When one second channel is used to indicate whether there is a resource conflict in resources occupied by multiple PSSCHs, if information represented by the second channel meets a third condition, it indicates that there is a resource conflict in resources occupied by at least one of the multiple PSSCHs; if the information represented by the second channel meets a fourth condition, it means that there is no resource conflict in resources occupied by each of the multiple PSSCHs; the third condition and the fourth condition are different.

The second channel is time-division multiplexed or frequency-division multiplexed with PSCCH or PSSCH.

The processor is further used to read the computer program in the memory and perform the following steps:

• • calculating an index number of the second channel based on one or more of the following information:
  • an index number of the first terminal and an index number of the second terminal.

The processor is further used to read the computer program in the memory and perform the following steps: determining the index number of the second channel in any of the following ways:

• • when a feedback mode is unicast and multicast and feedback is only required on whether there is a resource conflict, using a Layer-1 source identity document (L1 source ID) of the second terminal to calculate the index number of the second channel;
  • when the feedback mode is multicast and feedback is required on whether there is a resource conflict, using the L1 source ID of the second terminal and a member ID to which the first terminal belongs to calculate the index number of the second channel.

The processor is further used to read the computer program in the memory and perform the following steps:

• • if the second channel and PSFCH occupy different symbols in a same slot or occupy different slots, calculating an index number of the second channel in the following way:

$\mathrm{PSRCH\_Index}=\left(K+M\right)\mathrm{Mod}\left(L*Y\right)$

• • wherein PSRCH_Index represents the index number of the second channel;
  • K represents a truncated layer-2 (L2) source ID carried in sidelink control information (SCI) associated with PSSCH transmitted by the first terminal or the second terminal;
  • M represents a calculation parameter, which is related to a resource conflict feedback mode;
  • L represents the number of PRBs of candidate resources of the second channel;
  • Y represents the number of cyclic shift value pairs of resource conflict feedback that can be carried in a PRB.

When the resource conflict feedback mode is unicast resource conflict feedback, M=0;

• • when the resource conflict feedback mode is multicast resource conflict feedback, M=0 or M is a multicast member ID of a receiving terminal.

When the first channel is Type2 PSFCH, the processor is further used to read the computer program in the memory and perform the following steps:

• • transmitting the first indication information to the second terminal through the Type2 PSFCH on a target resource, wherein the target resource is PSFCH resource which is not used by terminals of a target type.
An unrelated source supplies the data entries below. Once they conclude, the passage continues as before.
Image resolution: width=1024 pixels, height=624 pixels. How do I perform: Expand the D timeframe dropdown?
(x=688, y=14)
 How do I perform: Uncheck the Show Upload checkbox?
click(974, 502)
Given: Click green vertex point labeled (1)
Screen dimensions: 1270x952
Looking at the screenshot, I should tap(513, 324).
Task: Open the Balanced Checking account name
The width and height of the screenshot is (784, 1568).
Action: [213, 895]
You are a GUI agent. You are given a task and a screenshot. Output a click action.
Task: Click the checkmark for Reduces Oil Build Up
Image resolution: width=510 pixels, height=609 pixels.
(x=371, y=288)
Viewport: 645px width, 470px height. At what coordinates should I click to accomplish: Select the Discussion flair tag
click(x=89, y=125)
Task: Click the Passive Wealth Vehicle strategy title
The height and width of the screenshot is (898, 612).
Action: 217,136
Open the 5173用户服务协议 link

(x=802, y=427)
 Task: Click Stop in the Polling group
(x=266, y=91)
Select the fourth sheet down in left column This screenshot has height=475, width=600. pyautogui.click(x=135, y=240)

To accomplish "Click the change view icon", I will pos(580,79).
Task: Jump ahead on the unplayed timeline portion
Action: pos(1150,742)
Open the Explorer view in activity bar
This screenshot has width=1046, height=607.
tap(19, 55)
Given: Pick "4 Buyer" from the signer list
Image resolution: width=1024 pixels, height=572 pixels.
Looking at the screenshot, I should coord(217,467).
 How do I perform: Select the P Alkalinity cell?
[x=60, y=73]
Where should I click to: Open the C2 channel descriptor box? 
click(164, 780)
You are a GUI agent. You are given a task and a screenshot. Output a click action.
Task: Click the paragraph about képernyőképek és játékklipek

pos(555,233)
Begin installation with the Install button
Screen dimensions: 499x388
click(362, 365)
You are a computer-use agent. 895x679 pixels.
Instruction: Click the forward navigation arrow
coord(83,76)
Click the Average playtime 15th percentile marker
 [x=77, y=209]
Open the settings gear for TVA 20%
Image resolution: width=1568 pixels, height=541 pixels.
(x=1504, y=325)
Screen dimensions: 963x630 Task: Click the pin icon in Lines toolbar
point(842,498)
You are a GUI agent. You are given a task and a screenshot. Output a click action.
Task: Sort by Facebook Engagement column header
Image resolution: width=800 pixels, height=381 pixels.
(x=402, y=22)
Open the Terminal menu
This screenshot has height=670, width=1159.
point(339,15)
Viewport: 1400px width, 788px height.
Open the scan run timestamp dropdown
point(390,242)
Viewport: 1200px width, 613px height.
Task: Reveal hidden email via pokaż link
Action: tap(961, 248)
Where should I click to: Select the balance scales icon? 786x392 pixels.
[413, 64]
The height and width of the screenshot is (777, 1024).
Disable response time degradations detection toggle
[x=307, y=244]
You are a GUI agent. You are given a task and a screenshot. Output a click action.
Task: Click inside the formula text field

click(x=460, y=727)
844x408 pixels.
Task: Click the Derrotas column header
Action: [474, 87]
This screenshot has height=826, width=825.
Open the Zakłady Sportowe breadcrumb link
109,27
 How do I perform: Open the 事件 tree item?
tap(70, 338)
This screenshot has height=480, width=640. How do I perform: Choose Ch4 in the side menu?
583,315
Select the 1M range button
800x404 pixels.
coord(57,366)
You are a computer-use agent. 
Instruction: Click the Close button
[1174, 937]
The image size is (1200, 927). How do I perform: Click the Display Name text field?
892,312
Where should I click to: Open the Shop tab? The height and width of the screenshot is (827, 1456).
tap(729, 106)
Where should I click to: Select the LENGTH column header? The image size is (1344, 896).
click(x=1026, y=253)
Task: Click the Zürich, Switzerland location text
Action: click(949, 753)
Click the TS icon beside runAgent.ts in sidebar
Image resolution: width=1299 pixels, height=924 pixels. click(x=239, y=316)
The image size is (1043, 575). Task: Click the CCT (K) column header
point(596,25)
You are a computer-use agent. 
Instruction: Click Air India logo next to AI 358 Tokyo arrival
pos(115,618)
The processor is further used to read the computer program in the memory and perform the following steps:

• • receiving, by the first terminal, second indication information; wherein the second indication information is used to indicate a priority between a first mode and a second mode, the first mode is to indicate whether a resource indicated by SCI is received correctly, and the second mode is to indicate whether there is a resource conflict on the resource indicated by the SCI;
  • wherein when the first indication information is used to indicate whether the resource indicated by the SCI is received correctly and whether there is a resource conflict on the resource indicated by the SCI, the transmitting, by a first terminal, first indication information to a second terminal through a first channel, includes:
  • if it is determined according to the second indication information that a priority of the first mode is higher than a priority of the second mode, only feeding back by the first terminal, through the Type2 PSFCH, whether the resource indicated by the SCI is received correctly;
  • if it is determined according to the second indication information that the priority of the first mode is lower than the priority of the second mode, only indicating by the first terminal, through the Type2 PSFCH, whether there is a resource conflict on the resource indicated by the SCI.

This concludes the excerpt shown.